2017-18 Harkness Fellow Senior Research Fellow Deputy Director Health Economics Unit University of Melbourne

Contact

Placement: University of Michigan

Mentor: Gary L. Freed, M.D., M.P.H. (Percy and Mary Murphy Professor of Pediatrics and Professor of Health Management and Policy, Child Health Evaluation and Research Center [CHEAR], University of Michigan)

Co-Mentor: John Z. Ayanian, M.D., M.P.P. (Alice Hamilton Professor of Medicine; Director, Institute for Healthcare Policy and Innovation, University of Michigan)

Project: Insurance and Health Service Utilization for Children with Special Health Care Needs

Kim Dalziel, Ph.D., M.Sc., is a 2017-18 Australian Harkness Fellow in Health Care Policy and Practice. She is a Health Economist and Deputy Director of the Health Economics Unit at the University of Melbourne where she specializes in economic evaluation and health services research in the area of child health. Dalziel regularly collaborates with the Royal Children’s and Royal Women’s Hospitals in Melbourne on projects related to concussion and head injury, neonatology, mental health and congenital heart disease. She has a particular interest in health equity and supportive health policy to improve the health of vulnerable populations. She was awarded a McKenzie post-doctoral Fellowship and an Australian Health Services Research and Policy Fellowship, and has held previous academic positions at Monash University an d Exeter University in the United Kingdom. Dalziel has more than 60 peer-reviewed publications including in the New England Journal of Medicine, Health Economics, PharmacoEconomics and Medical Decision Making. She completed her Ph.D. at the University of South Australia and earned a Masters in Health Economics at Curtin University.
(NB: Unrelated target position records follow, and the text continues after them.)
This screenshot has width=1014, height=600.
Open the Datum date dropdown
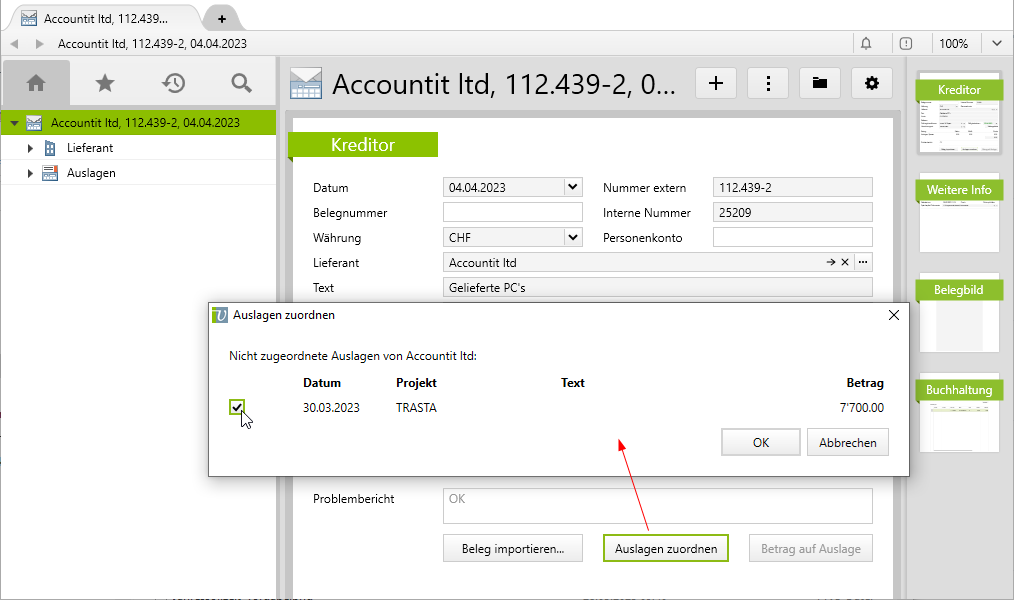point(572,187)
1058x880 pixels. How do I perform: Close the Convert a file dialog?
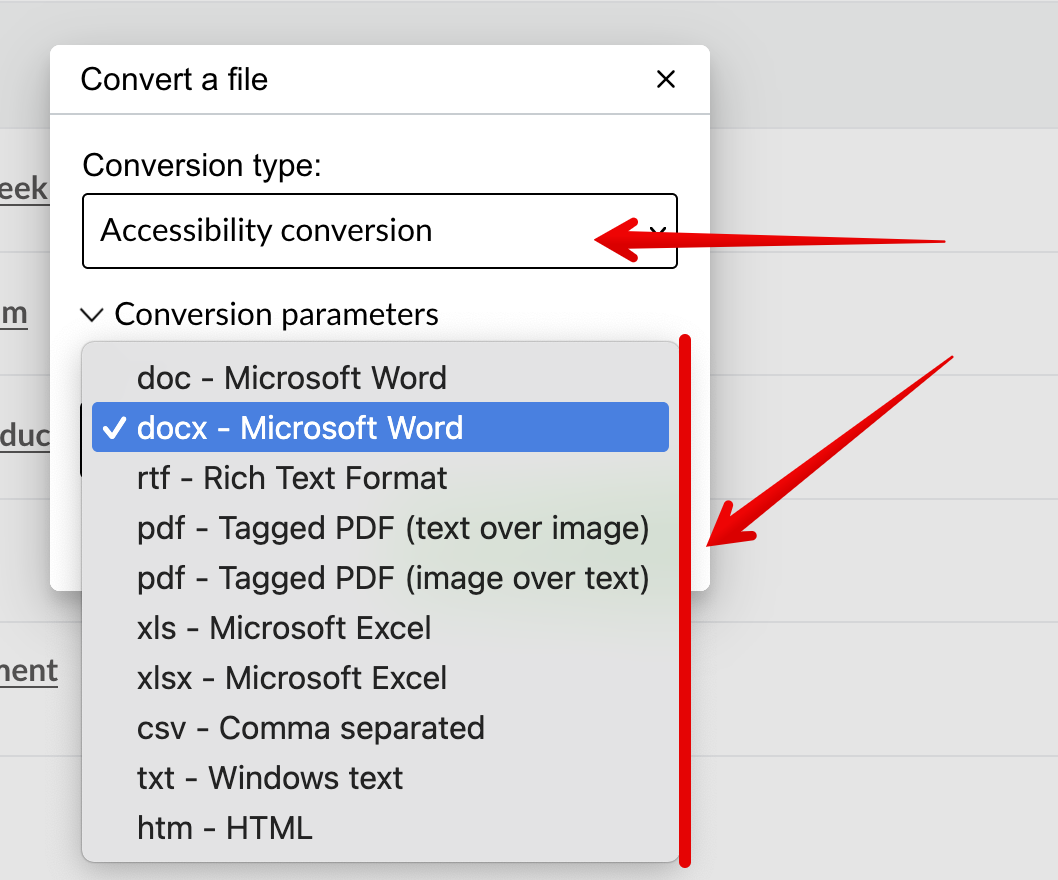point(666,80)
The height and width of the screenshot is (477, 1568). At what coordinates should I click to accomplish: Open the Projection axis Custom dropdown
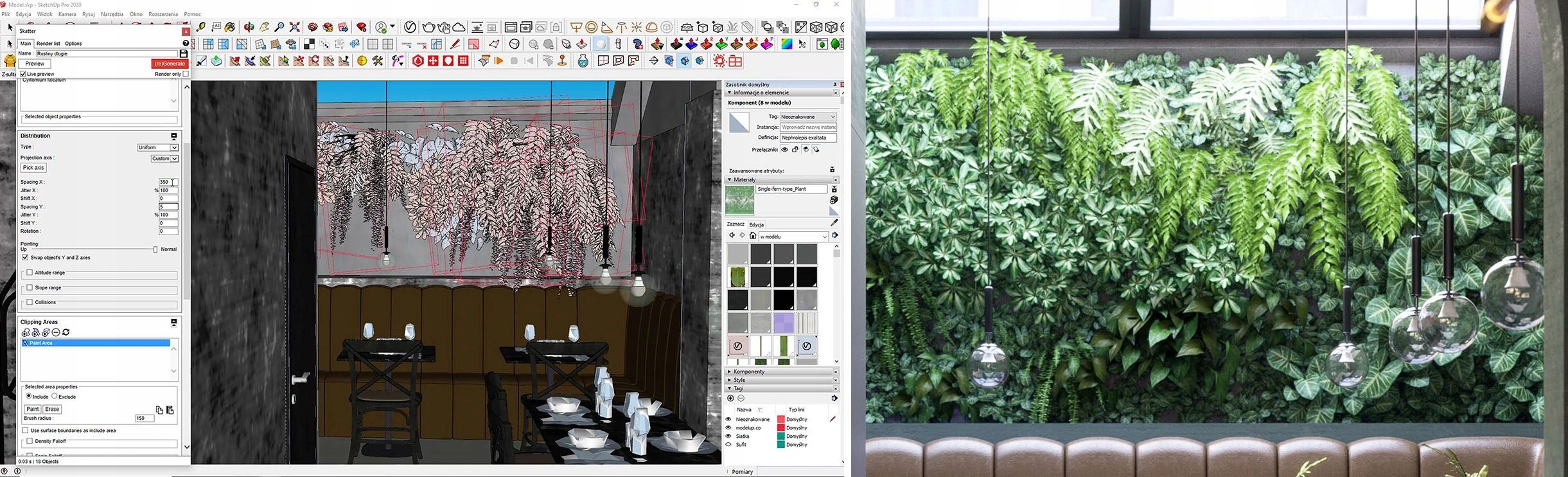[164, 158]
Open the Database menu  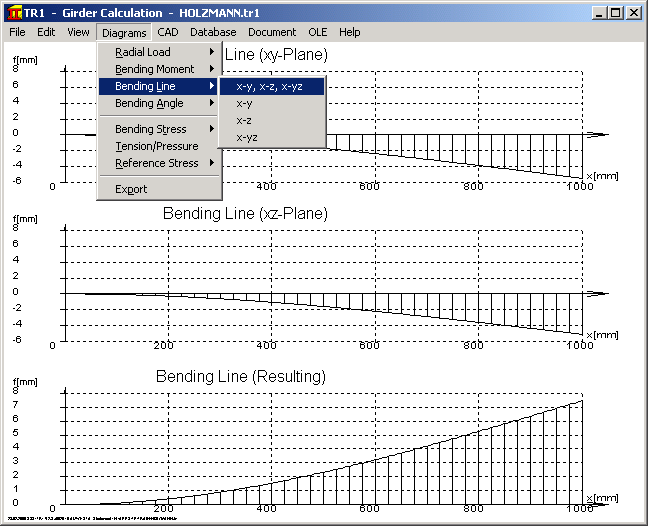click(213, 32)
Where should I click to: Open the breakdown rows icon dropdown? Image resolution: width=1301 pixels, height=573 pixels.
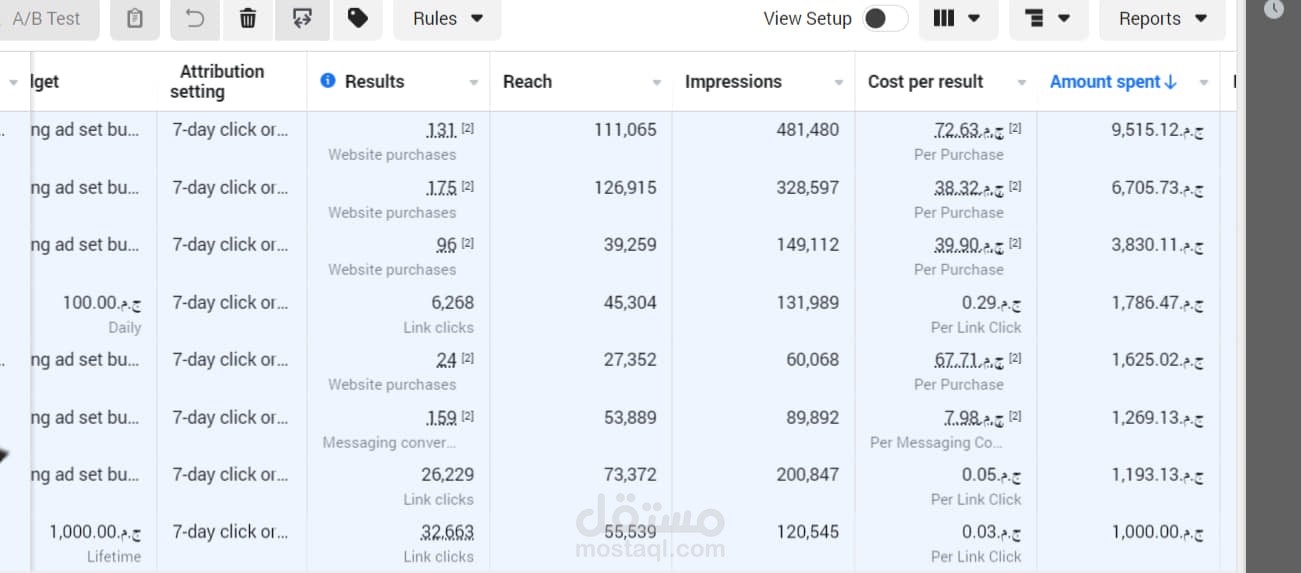click(1048, 18)
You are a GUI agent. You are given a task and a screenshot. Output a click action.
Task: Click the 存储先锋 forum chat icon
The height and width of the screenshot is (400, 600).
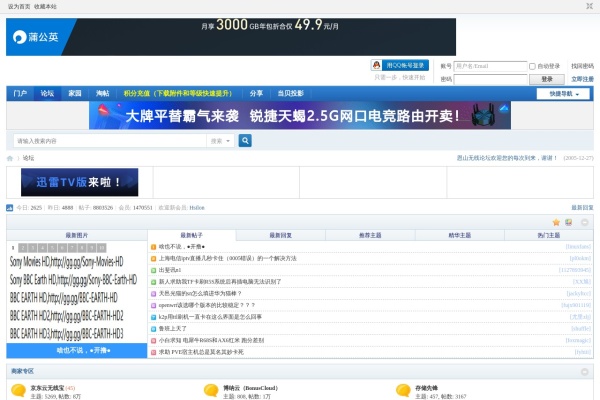[402, 391]
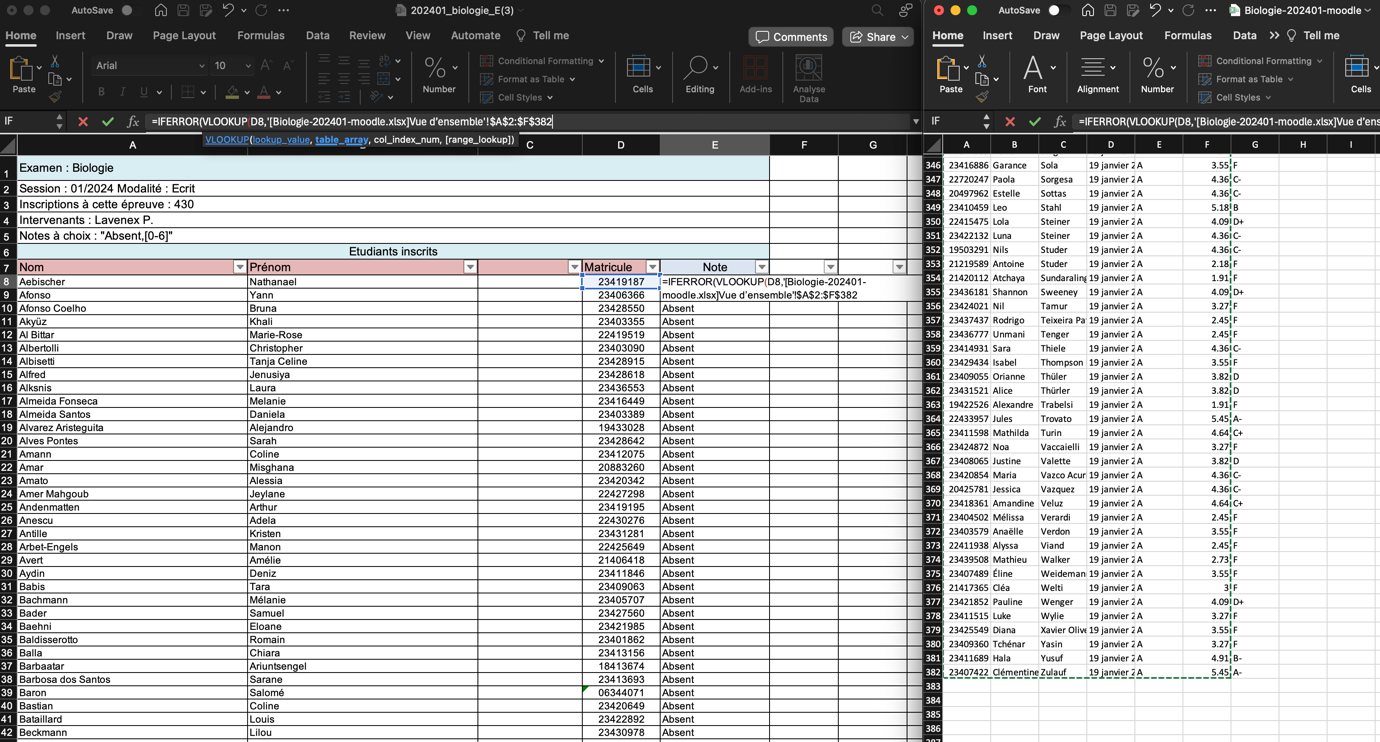1380x742 pixels.
Task: Toggle italic formatting
Action: 124,91

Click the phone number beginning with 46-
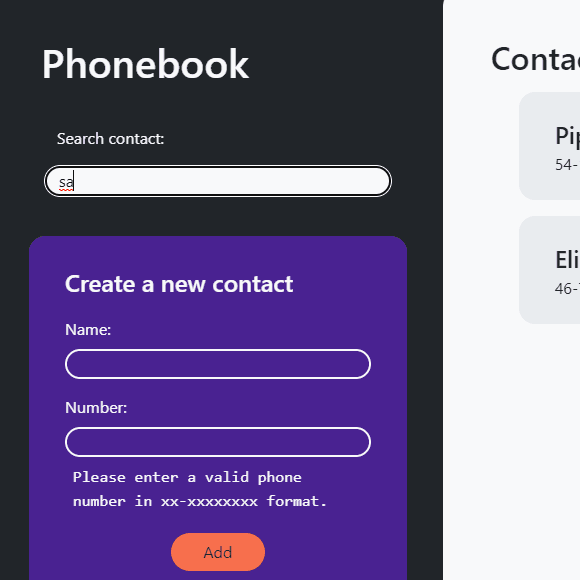[x=567, y=289]
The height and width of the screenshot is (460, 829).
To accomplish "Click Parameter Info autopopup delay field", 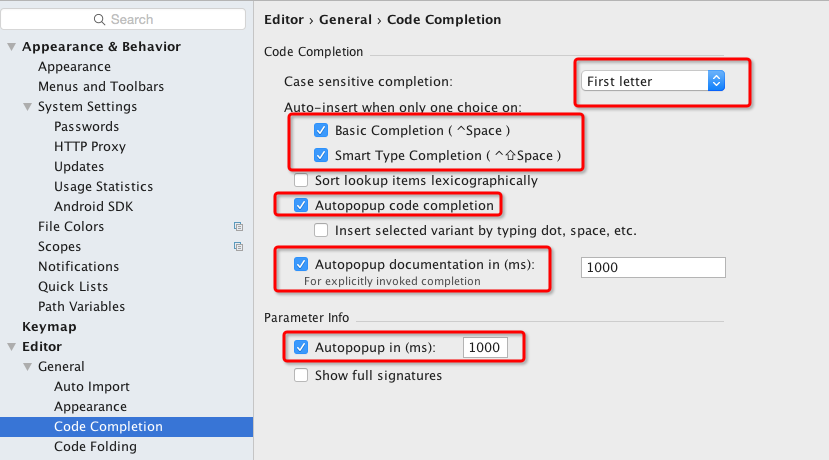I will click(x=485, y=347).
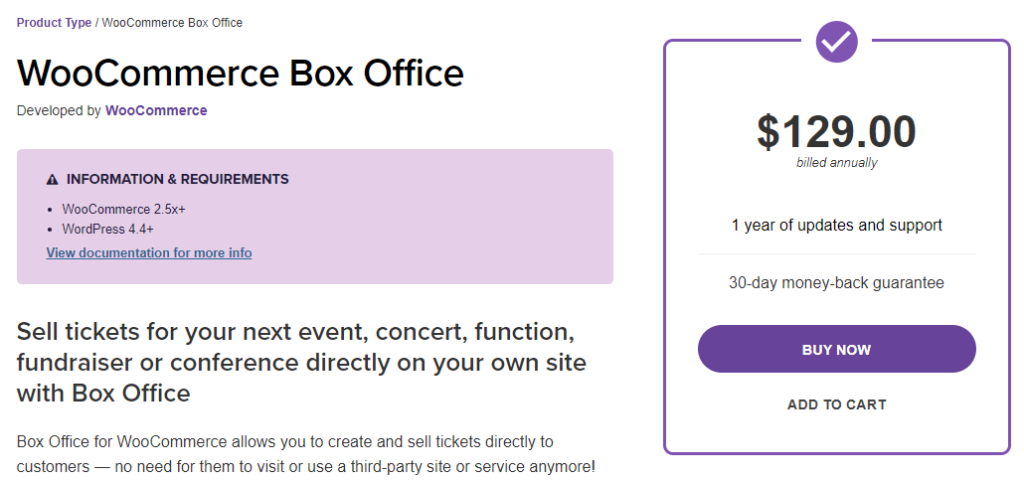Image resolution: width=1024 pixels, height=480 pixels.
Task: Click the $129.00 price text
Action: (x=837, y=132)
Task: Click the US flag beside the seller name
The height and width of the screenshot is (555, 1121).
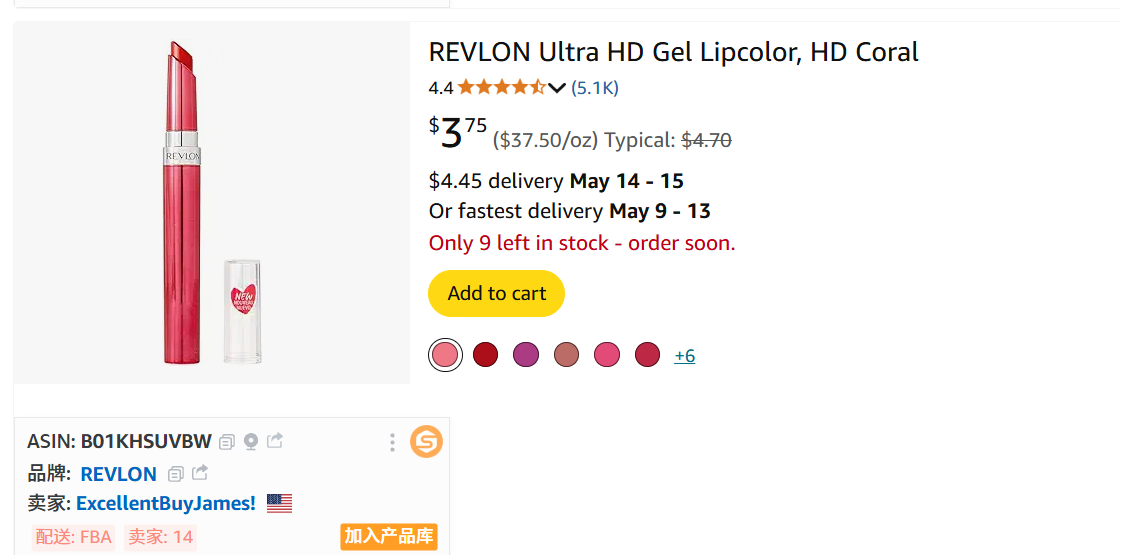Action: [x=279, y=503]
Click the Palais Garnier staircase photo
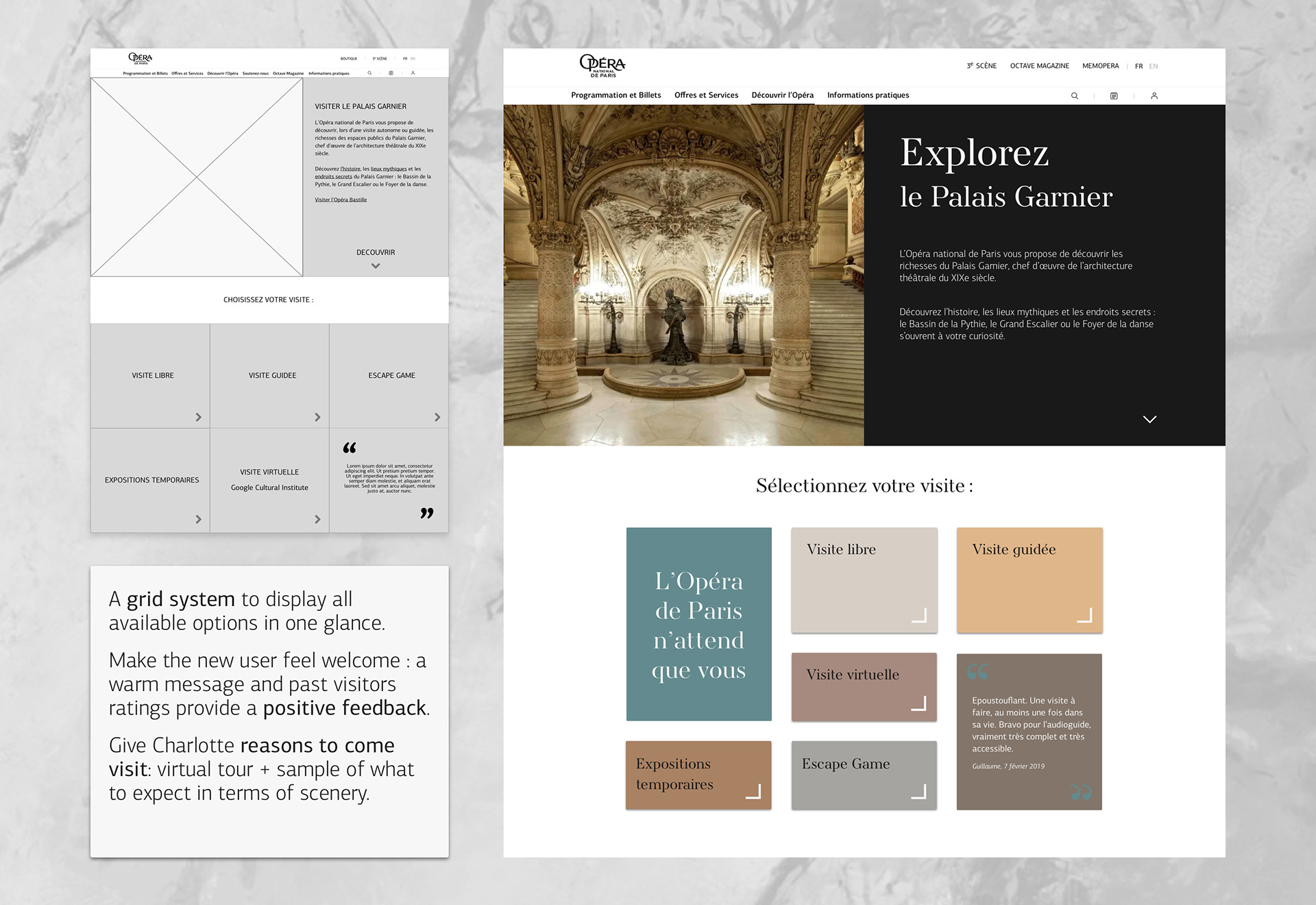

Project Abstract: This research aims to understand the variation in health care utilization by insurance status and the cost of providing care for children with special health care needs. It will model the impact on private insurance uptake, health services utilization and government expenditure of providing private insurance premium support for this population. An in-depth analysis of one such program, the Michigan Children with Special Health Care Services Insurance Premium Payment Benefit Program, will be conducted to provide an evidence base to inform policy changes. Comparisons of health service utilization for children with special health care needs in the United States and Australia will be performed using data from the Medical Expenditure Panel Survey (MEPS) and the Longitudinal Study of Australian Children. Study findings will be utilized in designing health care policy to benefit some of the most vulnerable children in both the U.S. and Australia.